Provided text
···

This is not about me. This is about making a statement to the community that the superintendent, whoever it is, and the board are going to make every effort to work together. - Ramon Cortines, named interim head of L.A. schools

The superintendent repeatedly proved true to his word — most notably earlier this year, when he testified in a groundbreaking court fight that stripped teachers of some key traditional job protections. He wanted to make it easier to remove ineffective teachers in the name of promoting student civil rights. Deasy had his staff devote considerable time to Vergara vs. California before he spent three days on the witness stand.

"I was the only sitting superintendent to participate in the Vergara case and there is a reason for that," Deasy said at the time. "I am taking a risk, but I feel the issue is too important to sit out."

An angry backlash from teachers proved his words prophetic. He also didn't endear himself to members of the Board of Education by proceeding without their approval. (The lawsuit succeeded at trial and is on appeal.)

···

Raw data

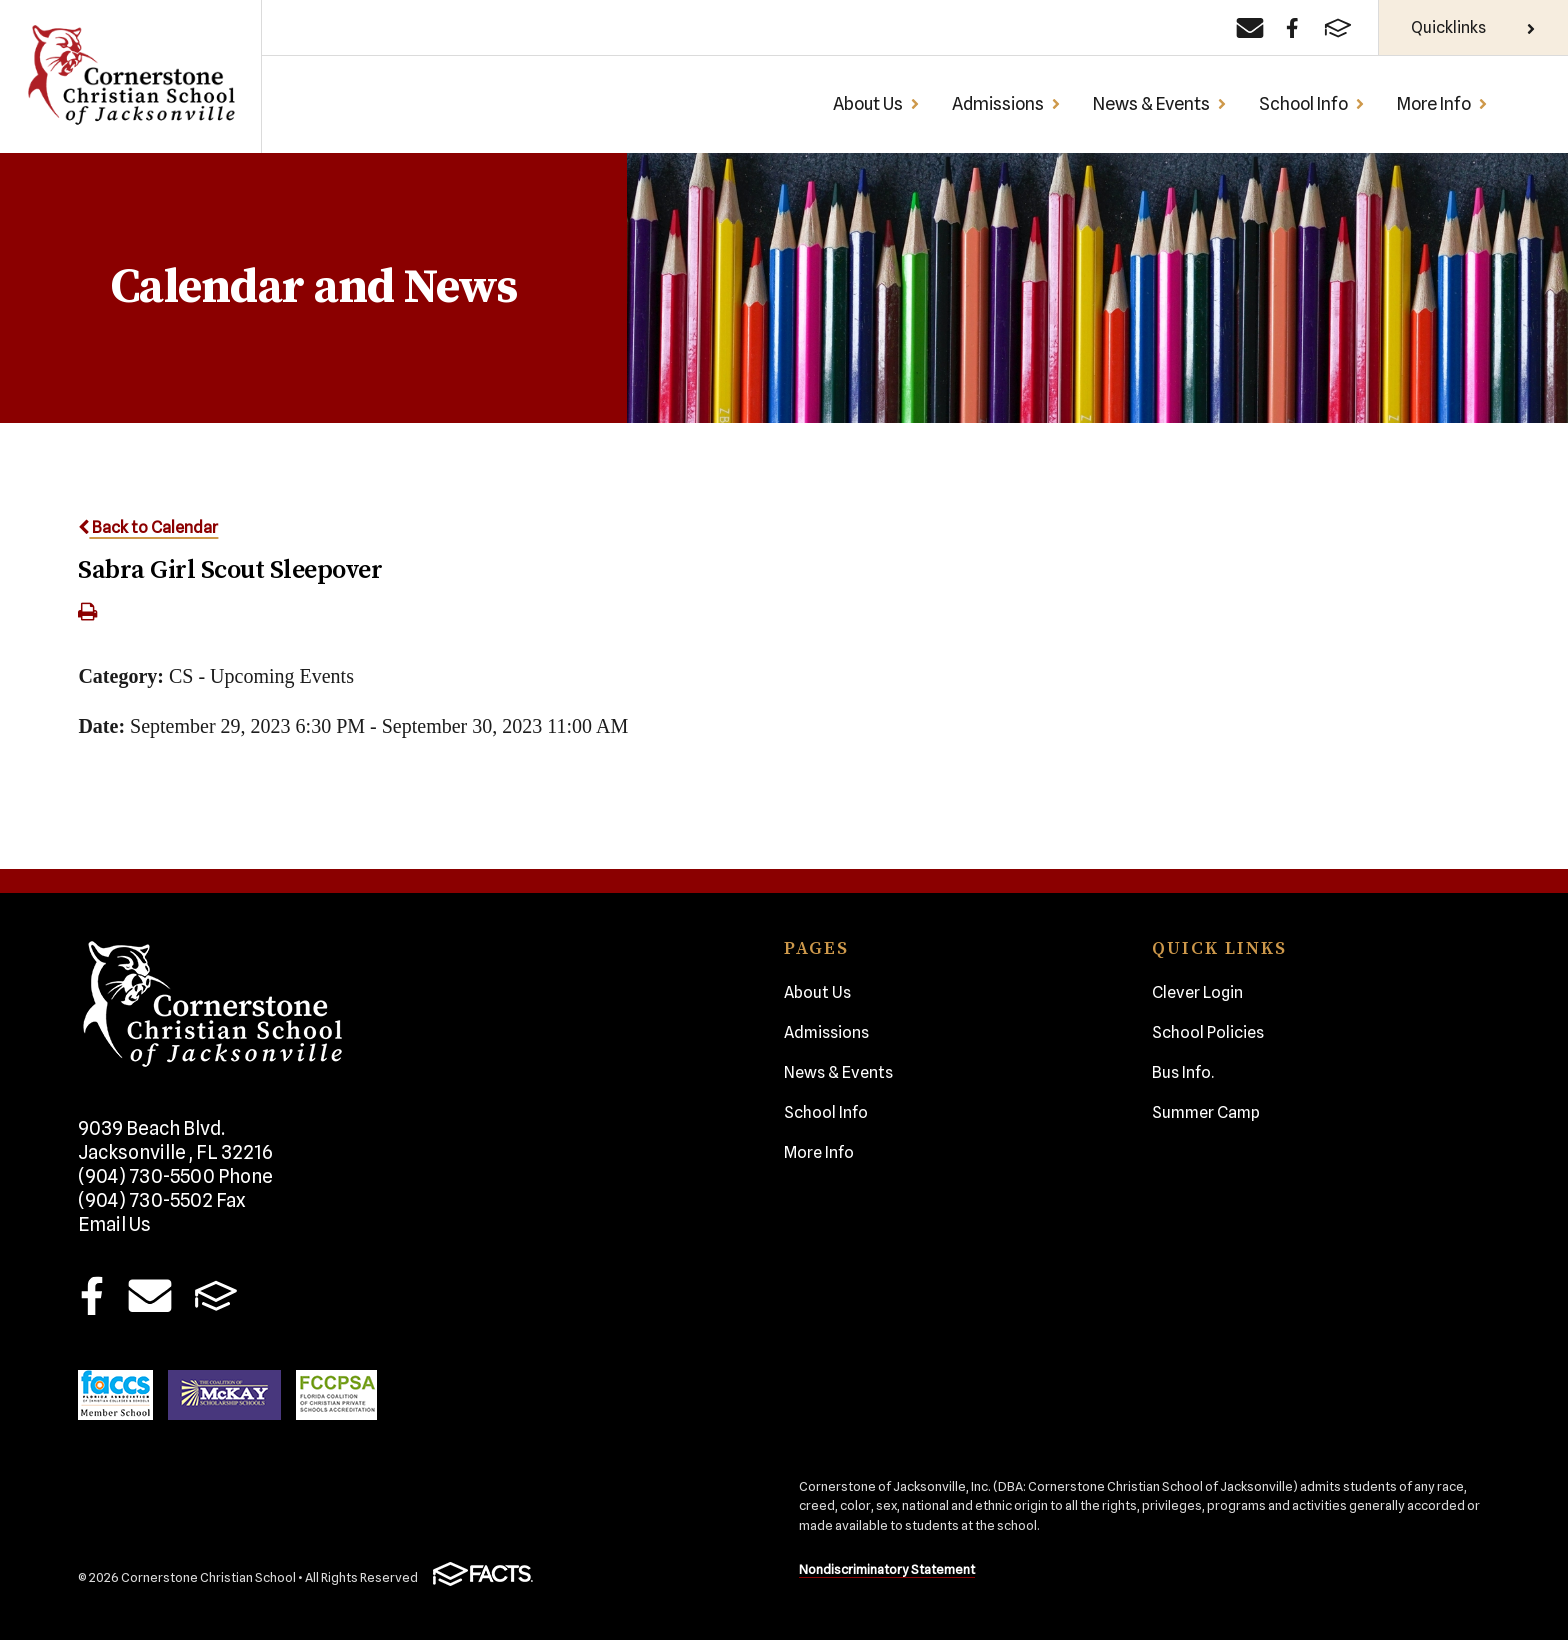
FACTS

···

Brief
Condense the paragraph of the excerpt on the Los Angeles schools superintendent that begins "The superintendent repeatedly proved true," keeping its main facts. The material plays no role in this exercise.

Result of this task
The superintendent kept his word, most notably this year by testifying in Vergara vs. California, a landmark case that stripped teachers of some key traditional job protections. Seeking to make ineffective teachers easier to remove in the name of student civil rights, Deasy had his staff spend considerable time on the case before he took the witness stand for three days.